MzeroMiko / VMamba

VMamba: Visual State Space Models,code is based on mamba
MIT License
2.07k stars 124 forks source link

Questions on cross merge #159

Open ShixuanGu opened 5 months ago

ShixuanGu commented 5 months ago

Many thanks for open-source this great project! Here's a question on CrossMerge function:

In Pytorch version, it seems cross-merge takes 2D feature map as input, while in the paper it takes 1D feature from S6 block, does S6 block reshape the 1D feature back to (H,W)? If so, why is this necessary since in the CrossMerge function, the input is again reshaped into 1D for merge?
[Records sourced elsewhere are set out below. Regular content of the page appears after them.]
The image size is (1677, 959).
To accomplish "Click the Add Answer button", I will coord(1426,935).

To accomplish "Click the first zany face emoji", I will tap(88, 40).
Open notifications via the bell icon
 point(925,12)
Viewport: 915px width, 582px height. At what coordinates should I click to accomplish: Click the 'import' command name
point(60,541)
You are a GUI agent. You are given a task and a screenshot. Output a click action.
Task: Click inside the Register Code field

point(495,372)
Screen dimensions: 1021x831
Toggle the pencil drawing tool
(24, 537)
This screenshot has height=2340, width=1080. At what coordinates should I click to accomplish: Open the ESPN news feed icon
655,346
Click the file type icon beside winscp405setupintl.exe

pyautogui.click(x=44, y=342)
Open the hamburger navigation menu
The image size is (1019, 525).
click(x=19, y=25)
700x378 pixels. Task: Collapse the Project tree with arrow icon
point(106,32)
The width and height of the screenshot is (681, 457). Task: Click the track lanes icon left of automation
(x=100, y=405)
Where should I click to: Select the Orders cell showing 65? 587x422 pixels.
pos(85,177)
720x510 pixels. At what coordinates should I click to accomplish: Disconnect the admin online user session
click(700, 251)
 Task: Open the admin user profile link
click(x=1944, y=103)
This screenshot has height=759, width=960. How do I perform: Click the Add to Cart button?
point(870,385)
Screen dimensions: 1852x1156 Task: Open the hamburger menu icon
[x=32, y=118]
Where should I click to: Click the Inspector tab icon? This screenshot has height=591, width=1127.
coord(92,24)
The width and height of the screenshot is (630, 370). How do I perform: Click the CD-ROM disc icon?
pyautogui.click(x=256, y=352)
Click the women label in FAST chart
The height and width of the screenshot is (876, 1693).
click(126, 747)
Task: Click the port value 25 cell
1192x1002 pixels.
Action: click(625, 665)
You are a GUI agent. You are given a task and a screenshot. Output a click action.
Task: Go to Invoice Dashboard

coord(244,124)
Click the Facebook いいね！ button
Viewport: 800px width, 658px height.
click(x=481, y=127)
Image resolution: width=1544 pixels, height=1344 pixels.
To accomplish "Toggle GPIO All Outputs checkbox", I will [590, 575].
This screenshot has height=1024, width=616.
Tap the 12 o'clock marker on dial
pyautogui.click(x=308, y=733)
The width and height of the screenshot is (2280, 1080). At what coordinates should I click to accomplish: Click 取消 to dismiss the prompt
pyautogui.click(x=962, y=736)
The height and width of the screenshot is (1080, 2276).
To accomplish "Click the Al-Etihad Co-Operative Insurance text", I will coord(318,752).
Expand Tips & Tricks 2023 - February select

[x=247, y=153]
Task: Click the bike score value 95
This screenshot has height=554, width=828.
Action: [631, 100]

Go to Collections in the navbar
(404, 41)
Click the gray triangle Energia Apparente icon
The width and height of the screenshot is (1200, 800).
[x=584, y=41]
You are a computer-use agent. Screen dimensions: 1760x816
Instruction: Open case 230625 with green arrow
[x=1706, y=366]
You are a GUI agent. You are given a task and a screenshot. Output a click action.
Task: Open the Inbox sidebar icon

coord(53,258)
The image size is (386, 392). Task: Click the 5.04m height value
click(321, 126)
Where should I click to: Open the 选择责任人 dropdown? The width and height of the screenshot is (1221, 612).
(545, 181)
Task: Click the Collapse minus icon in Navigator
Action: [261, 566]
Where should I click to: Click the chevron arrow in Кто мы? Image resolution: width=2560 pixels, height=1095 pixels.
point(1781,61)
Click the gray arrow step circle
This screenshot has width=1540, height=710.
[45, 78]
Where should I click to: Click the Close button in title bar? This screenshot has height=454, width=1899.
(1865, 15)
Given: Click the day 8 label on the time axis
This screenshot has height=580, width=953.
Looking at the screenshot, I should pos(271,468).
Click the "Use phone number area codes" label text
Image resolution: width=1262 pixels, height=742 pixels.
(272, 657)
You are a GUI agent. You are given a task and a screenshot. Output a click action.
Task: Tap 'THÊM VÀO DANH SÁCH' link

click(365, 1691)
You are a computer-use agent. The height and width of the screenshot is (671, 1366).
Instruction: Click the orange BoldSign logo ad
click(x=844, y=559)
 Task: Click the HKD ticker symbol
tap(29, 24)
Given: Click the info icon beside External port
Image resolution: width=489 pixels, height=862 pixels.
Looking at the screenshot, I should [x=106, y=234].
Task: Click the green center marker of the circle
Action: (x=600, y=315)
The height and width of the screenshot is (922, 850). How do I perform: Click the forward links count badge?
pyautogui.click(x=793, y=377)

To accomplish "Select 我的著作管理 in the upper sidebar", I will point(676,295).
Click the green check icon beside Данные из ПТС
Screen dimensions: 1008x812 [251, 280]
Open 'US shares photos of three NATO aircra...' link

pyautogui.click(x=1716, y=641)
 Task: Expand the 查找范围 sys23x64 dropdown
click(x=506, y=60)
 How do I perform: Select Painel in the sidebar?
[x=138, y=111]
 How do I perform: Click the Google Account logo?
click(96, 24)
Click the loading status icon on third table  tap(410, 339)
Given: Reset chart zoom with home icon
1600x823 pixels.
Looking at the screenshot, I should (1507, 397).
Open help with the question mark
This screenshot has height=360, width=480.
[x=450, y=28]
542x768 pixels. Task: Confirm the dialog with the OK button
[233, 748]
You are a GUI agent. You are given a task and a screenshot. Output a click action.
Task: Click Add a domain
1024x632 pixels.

class CrossMerge(torch.autograd.Function): @staticmethod def forward(ctx, ys: torch.Tensor): B, K, D, H, W = ys.shape ctx.shape = (H, W) ys = ys.view(B, K, D, -1) ys = ys[:, 0:2] + ys[:, 2:4].flip(dims=[-1]).view(B, 2, D, -1) y = ys[:, 0] + ys[:, 1].view(B, -1, W, H).transpose(dim0=2, dim1=3).contiguous().view(B, D, -1)

MzeroMiko commented 5 months ago

Because we need to get the shape of the output of CrossMerge, while we do not want to input other parameters into this function. Meanwhile, the output of S6 block is only required to be viewed as (...,H, W), rather than reshaped, which means there's no actual modification on the data itself.